Но не возникает ли здесь некоего порочного круга? Не содержит ли постулат о диалогическом начале бахтинской философии внутреннего противоречия? В самом деле, если еще до какого бы то ни было обращения к традиции Бахтин владел центральным для него понятием диалога, то полемика с нею может иметь в его работах чисто внешнее, иллюстративное значение, играть роль того литературного обзора, который является необходимой частью всякого серьезного исследования. Если это понятие стало принадлежностью философского сознания Бахтина только в результате собеседования с традицией, самое естественное – и вроде бы единственное, что можно было бы предположить, – это наличие «заимствований» или «влияний». Действительно, здесь есть некая методологическая трудность, но она ничуть не более принципиальная, чем в случае общей проблемы обретения человеком нового для него знания. Попробуем в случае Бахтина проследить за этим процессом максимально пристально. Ведь нам надо обосновать наше изначальное положение о стилевой — т. е. формально-содержательной природе взаимоотношений Бахтина с традицией. Итак: как же Бахтин пришел к своей категории диалога?

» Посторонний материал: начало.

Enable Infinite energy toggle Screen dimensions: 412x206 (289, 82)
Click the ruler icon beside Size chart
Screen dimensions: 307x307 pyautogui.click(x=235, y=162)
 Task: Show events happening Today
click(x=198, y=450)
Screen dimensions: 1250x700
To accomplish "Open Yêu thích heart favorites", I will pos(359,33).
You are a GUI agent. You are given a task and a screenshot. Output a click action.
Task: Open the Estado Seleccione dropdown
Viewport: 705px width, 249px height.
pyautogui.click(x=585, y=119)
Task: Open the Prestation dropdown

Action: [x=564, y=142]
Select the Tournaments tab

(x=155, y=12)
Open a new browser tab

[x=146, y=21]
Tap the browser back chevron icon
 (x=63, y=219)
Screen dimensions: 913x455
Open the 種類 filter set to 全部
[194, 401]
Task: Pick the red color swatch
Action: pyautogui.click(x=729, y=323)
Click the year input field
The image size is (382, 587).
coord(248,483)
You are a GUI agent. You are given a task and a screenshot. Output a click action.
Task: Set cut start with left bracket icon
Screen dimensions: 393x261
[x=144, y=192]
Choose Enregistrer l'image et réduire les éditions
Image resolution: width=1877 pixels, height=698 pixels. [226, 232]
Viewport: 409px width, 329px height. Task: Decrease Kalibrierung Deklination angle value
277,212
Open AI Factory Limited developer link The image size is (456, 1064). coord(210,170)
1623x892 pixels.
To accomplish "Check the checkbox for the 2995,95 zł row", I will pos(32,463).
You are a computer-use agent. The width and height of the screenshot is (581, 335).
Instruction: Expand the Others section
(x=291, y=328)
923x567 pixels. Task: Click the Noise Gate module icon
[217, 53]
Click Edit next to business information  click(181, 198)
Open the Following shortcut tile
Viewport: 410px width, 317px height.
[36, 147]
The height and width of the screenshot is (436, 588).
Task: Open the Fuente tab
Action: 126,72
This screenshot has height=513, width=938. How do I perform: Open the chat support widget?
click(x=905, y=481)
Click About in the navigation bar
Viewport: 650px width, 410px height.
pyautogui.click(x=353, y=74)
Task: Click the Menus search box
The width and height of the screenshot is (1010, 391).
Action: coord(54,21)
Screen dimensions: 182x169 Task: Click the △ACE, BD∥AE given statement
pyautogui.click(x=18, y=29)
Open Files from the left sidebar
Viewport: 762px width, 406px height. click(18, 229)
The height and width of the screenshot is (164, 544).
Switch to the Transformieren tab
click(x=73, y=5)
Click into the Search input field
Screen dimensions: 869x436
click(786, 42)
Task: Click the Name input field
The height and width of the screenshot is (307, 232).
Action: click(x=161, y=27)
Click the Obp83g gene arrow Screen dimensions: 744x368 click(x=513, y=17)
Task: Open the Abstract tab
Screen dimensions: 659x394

Некоторые бахтиноведы считают, что категория диалога есть уже в работе «К философии поступка». Так думает, например, В.Л. Махлин[1011]. Фразу «И я есмь» из трактата «К философии поступка» он понимает как бахтинский постулат об изначальном существовании некоей человеческой общности, к которой «я» смиренно присоединяюсь. В.Л. Махлин полагает, что «диалог» в сознании Бахтина предшествует «я», что в этом Бахтин совпадает с западными диалогистами, что мысль Бахтина изначально социологична. Мы с этим можем согласиться только с оговоркой, что диалог в указанном трактате существует лишь на уровне интуиций, но не в качестве категории. И изучая именно «Философию поступка», мы сможем пронаблюдать, как эта бахтинская первичная диалогическая интуиция облекается постепенно в соответствующие ей категории, как бахтинское врожденное чувство «я во всем ощущаю диалог» переливается в философский дискурс. В самом деле, бахтинской категории «диалог» сопутствуют, а точнее, предшествуют категории «я» и «другой». Так вот, трактат «К философии поступка» – та самая работа, где в качестве онтологической категории обосновывается лишь понятие «я». «Диалог» же входит в философское сознание и философский дискурс Бахтина постепенно. Обладая, безусловно, с самого начала диалогической интуицией, Бахтин прежде всего конципирует «я» и «другого» – необходимые элементы «диалога». И в «Философии поступка» «я» возникает и утверждается в качестве важнейшего момента бахтинской «первой философии» в полемике с «теоретизмом»[1012]. Таким названием Бахтин охватывает едва ли не всю предшествующую мировую философию, и во всяком случае, все учения, в которых о бытии говорится в третьем грамматическом лице, где конкретному индивиду как бы отказано в полноправном бытийственном достоинстве.